## Do this:
Recast the records below as a JSON list of strings, with one string for each line and no blank lines. Leave the pictures out.

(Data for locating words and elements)
----

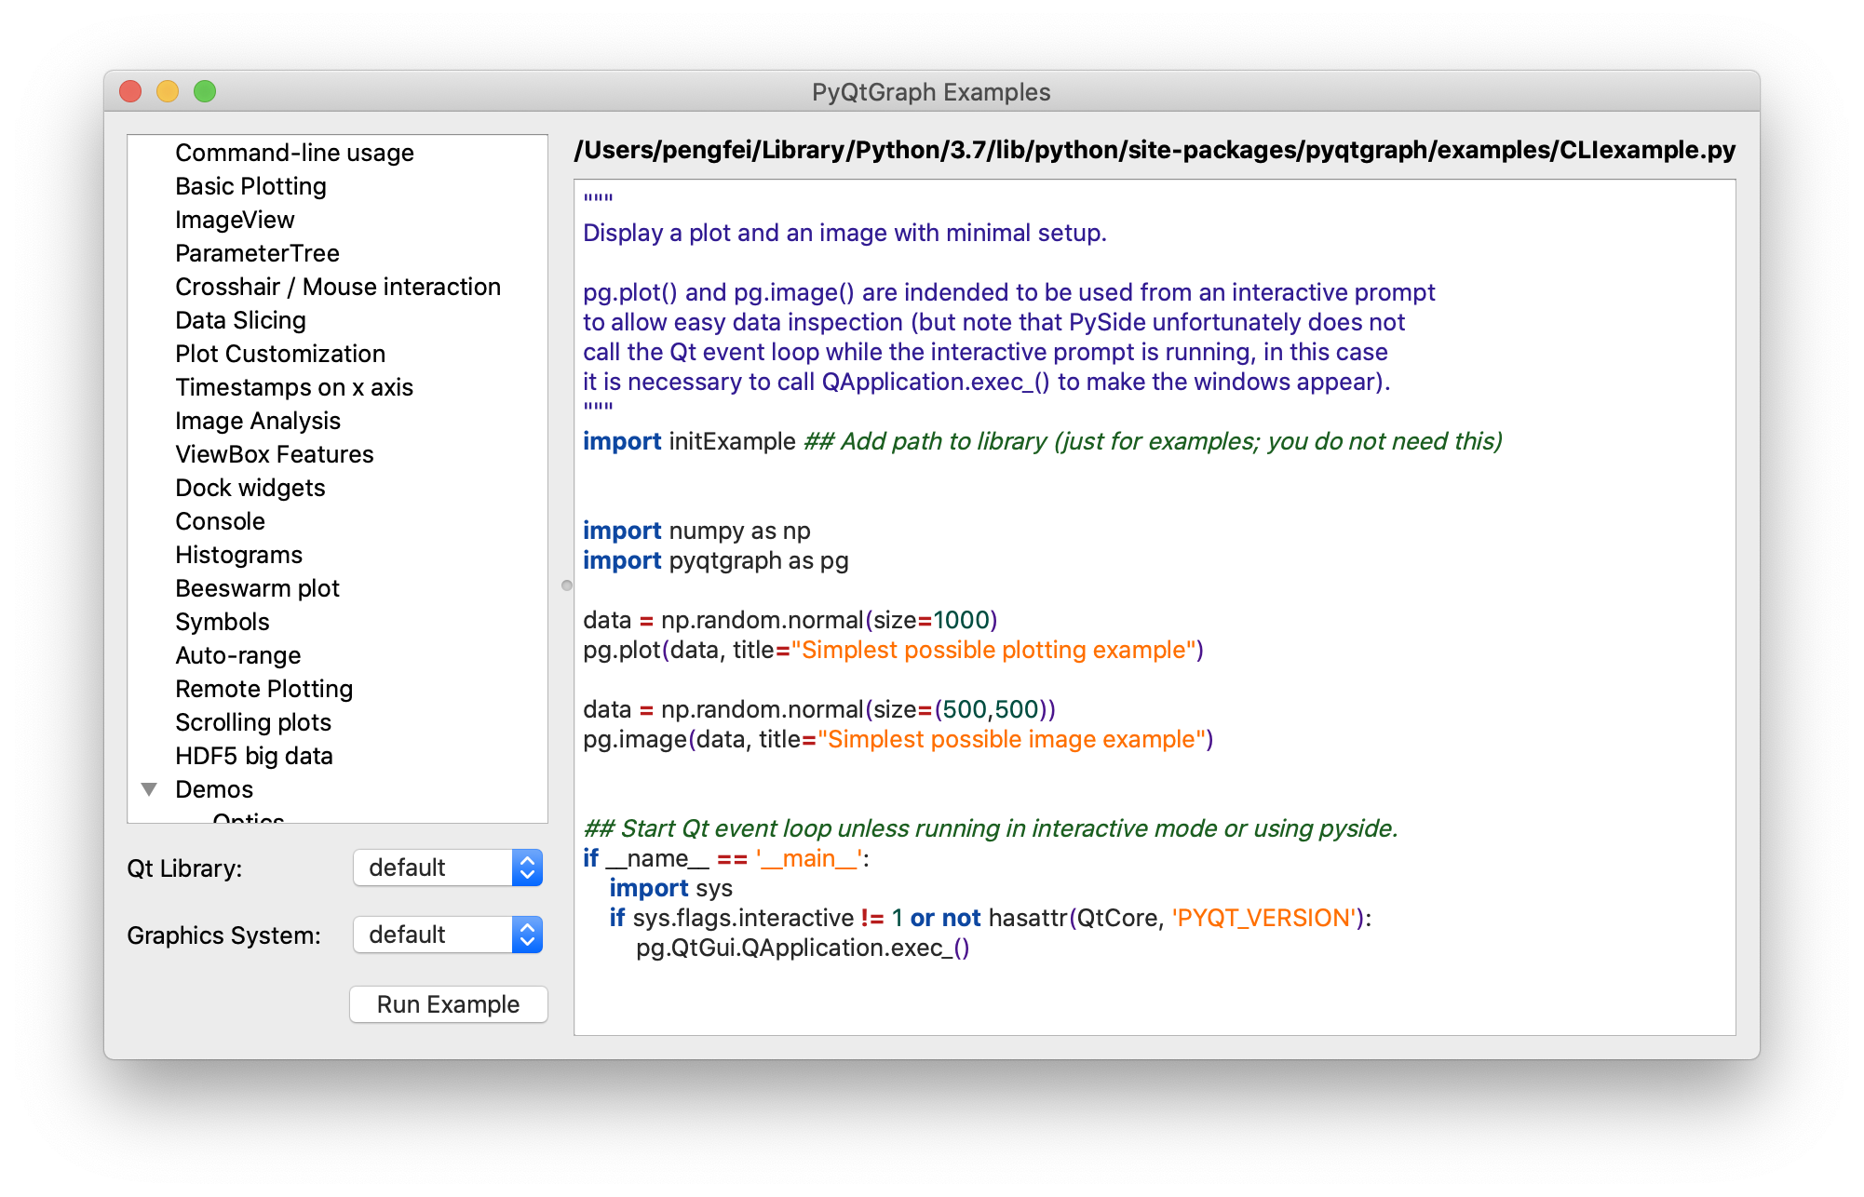Screen dimensions: 1864x1197
Task: Select Timestamps on x axis
Action: [294, 387]
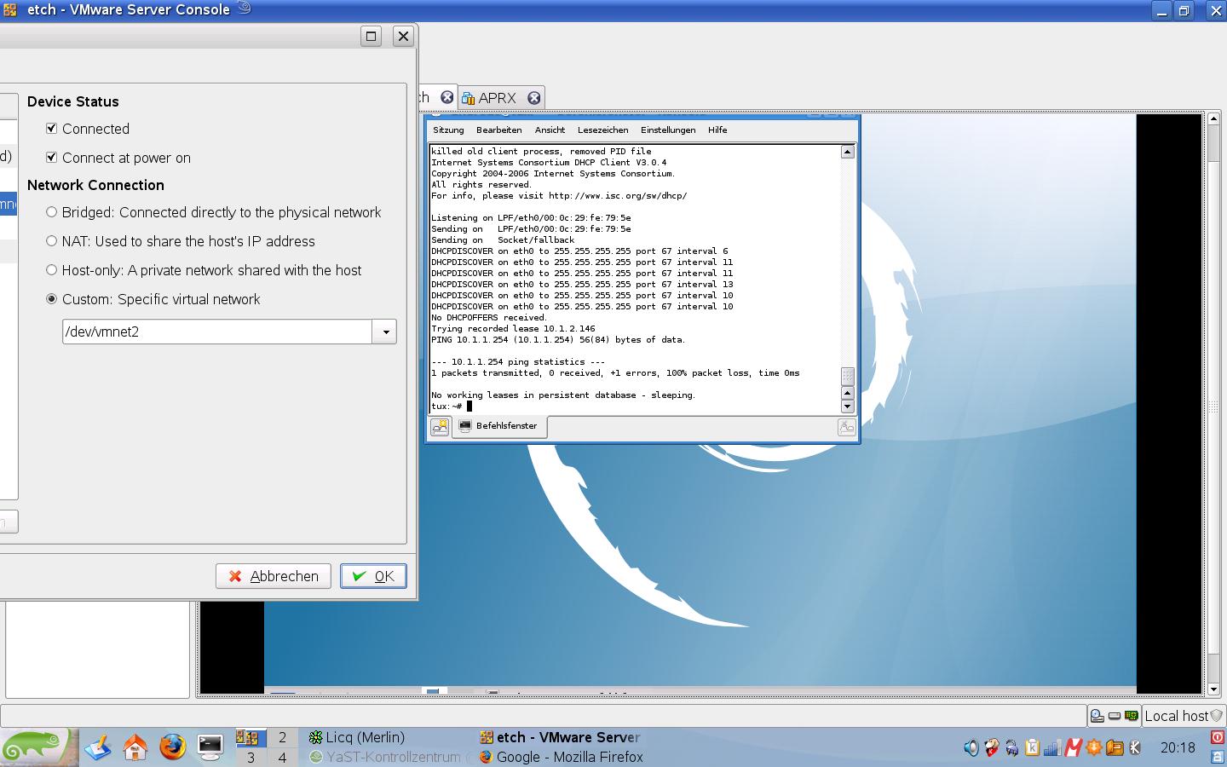The image size is (1227, 767).
Task: Confirm settings with the OK button
Action: pos(373,576)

----

## Exercise response:
[
  "Screen dimensions: 1864x1197",
  "Task: Select Timestamps on x axis",
  "Action: [294, 387]",
  "The image size is (1227, 767).",
  "Task: Confirm settings with the OK button",
  "Action: pos(373,576)"
]